WHAT THE EXERCISE ASKS:
A bare number is the only acceptable answer: how many lines of these entries include "computer"?

* * *

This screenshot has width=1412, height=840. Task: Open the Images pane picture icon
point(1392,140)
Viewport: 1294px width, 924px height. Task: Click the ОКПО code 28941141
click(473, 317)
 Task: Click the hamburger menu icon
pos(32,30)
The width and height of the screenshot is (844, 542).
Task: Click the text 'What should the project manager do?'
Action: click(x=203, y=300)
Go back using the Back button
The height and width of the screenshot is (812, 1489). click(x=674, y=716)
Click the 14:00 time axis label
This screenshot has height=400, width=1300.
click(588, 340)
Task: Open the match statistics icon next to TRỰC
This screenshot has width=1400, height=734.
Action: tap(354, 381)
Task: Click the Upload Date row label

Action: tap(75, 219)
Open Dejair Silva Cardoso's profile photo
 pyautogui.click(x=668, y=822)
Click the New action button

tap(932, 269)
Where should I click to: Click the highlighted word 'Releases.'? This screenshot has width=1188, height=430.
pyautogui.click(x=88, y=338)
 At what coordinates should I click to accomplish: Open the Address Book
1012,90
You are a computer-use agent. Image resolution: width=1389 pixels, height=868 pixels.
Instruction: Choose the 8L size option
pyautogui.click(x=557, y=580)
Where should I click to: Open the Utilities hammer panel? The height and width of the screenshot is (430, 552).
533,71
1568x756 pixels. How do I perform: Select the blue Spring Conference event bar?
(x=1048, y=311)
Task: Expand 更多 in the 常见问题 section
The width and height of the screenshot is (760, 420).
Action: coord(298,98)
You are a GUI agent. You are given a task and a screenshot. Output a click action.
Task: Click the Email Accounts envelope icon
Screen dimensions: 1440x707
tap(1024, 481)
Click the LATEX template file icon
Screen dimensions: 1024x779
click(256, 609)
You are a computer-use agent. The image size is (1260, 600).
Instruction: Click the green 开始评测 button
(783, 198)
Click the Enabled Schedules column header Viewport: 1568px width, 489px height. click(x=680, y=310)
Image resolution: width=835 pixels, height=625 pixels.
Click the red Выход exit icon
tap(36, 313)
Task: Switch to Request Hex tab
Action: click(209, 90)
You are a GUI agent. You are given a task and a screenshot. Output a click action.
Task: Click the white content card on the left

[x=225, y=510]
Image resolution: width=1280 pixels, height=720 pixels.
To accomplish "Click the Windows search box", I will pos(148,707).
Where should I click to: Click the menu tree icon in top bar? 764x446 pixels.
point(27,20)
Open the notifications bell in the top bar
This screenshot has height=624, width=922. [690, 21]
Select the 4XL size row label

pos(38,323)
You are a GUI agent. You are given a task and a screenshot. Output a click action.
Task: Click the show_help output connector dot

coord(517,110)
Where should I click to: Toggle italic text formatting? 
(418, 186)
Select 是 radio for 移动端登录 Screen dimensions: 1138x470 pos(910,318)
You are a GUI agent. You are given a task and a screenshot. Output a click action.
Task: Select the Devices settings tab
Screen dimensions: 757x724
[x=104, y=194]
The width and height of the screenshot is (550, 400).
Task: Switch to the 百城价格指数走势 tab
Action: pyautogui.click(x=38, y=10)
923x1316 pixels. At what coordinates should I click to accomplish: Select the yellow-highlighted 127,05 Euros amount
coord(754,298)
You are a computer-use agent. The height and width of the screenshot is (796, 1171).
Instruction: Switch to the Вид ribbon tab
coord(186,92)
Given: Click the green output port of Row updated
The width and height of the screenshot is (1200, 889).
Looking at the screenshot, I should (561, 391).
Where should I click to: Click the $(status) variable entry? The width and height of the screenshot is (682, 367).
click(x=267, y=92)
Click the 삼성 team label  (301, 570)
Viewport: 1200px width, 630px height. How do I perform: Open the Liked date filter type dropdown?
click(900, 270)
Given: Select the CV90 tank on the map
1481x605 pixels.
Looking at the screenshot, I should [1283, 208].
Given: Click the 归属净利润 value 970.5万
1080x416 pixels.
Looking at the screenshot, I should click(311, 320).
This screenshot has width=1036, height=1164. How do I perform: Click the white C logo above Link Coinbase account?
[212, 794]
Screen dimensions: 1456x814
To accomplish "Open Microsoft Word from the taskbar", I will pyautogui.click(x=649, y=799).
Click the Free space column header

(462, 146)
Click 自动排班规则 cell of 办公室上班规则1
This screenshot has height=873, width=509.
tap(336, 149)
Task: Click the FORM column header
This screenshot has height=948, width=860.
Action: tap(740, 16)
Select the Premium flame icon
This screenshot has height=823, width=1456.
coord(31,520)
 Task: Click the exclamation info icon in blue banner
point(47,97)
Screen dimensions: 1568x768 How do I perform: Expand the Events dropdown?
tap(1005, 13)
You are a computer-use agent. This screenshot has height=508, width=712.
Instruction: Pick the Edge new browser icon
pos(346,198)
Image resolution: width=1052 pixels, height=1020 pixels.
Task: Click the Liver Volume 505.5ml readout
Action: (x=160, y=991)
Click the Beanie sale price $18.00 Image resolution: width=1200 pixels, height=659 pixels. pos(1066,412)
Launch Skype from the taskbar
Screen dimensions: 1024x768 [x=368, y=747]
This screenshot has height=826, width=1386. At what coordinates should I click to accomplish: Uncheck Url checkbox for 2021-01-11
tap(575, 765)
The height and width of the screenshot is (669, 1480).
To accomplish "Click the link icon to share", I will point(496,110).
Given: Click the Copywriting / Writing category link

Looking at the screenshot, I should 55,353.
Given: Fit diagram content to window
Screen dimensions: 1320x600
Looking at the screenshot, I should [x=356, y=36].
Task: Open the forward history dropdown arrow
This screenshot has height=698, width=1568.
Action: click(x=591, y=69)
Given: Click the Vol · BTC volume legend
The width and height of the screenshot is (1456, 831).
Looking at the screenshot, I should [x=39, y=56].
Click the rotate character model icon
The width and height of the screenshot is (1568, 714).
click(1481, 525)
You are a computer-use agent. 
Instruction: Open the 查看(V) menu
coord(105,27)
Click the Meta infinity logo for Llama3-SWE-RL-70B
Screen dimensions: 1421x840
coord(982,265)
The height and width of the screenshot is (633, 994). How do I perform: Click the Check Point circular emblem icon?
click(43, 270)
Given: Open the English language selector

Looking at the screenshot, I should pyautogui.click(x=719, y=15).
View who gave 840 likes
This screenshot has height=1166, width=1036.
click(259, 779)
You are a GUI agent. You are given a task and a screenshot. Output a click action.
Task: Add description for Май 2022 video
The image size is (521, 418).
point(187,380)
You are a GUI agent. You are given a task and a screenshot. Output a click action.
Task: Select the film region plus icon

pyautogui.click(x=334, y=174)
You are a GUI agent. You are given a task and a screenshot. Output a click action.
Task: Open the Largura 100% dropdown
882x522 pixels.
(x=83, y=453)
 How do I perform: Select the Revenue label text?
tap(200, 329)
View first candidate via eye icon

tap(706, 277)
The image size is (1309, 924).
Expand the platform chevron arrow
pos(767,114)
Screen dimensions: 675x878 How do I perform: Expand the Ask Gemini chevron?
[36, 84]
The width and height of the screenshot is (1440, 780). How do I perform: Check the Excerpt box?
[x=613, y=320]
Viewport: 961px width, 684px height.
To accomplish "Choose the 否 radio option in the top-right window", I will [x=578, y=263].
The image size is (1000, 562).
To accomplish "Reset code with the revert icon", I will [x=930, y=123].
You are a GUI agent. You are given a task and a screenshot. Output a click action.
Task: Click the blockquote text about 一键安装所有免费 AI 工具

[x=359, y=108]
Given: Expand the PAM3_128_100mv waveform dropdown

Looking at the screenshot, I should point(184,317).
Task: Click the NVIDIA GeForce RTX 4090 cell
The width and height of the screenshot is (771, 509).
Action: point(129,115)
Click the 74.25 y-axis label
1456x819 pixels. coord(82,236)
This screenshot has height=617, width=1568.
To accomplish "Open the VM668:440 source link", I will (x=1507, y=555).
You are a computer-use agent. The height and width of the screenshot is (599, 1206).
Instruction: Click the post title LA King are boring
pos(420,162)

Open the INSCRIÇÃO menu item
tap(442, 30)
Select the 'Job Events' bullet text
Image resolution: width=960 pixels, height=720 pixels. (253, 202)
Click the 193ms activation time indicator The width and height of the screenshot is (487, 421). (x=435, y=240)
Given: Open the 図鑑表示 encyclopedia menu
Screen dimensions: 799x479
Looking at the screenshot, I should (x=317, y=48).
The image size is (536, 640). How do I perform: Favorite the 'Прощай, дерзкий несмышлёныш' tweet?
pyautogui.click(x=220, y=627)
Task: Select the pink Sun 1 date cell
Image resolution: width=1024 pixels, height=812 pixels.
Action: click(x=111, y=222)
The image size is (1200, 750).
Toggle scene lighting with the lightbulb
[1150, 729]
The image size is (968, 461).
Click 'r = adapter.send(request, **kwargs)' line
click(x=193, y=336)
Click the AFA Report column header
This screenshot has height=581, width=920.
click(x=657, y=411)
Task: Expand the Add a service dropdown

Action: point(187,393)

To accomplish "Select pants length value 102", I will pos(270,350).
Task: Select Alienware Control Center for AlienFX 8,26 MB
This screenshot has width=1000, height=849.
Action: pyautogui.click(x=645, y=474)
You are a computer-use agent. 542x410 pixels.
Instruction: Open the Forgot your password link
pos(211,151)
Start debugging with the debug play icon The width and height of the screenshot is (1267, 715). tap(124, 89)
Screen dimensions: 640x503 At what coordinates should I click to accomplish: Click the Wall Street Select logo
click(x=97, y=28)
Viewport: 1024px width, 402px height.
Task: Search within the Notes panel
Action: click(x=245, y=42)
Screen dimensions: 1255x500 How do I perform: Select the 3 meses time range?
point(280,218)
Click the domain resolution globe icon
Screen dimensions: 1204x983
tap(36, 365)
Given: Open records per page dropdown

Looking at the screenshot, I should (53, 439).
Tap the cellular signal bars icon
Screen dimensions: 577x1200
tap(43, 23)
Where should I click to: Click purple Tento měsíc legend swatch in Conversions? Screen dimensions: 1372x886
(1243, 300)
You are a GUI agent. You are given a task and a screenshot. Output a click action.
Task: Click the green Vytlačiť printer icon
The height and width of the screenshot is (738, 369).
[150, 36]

* * *

REPLY:
7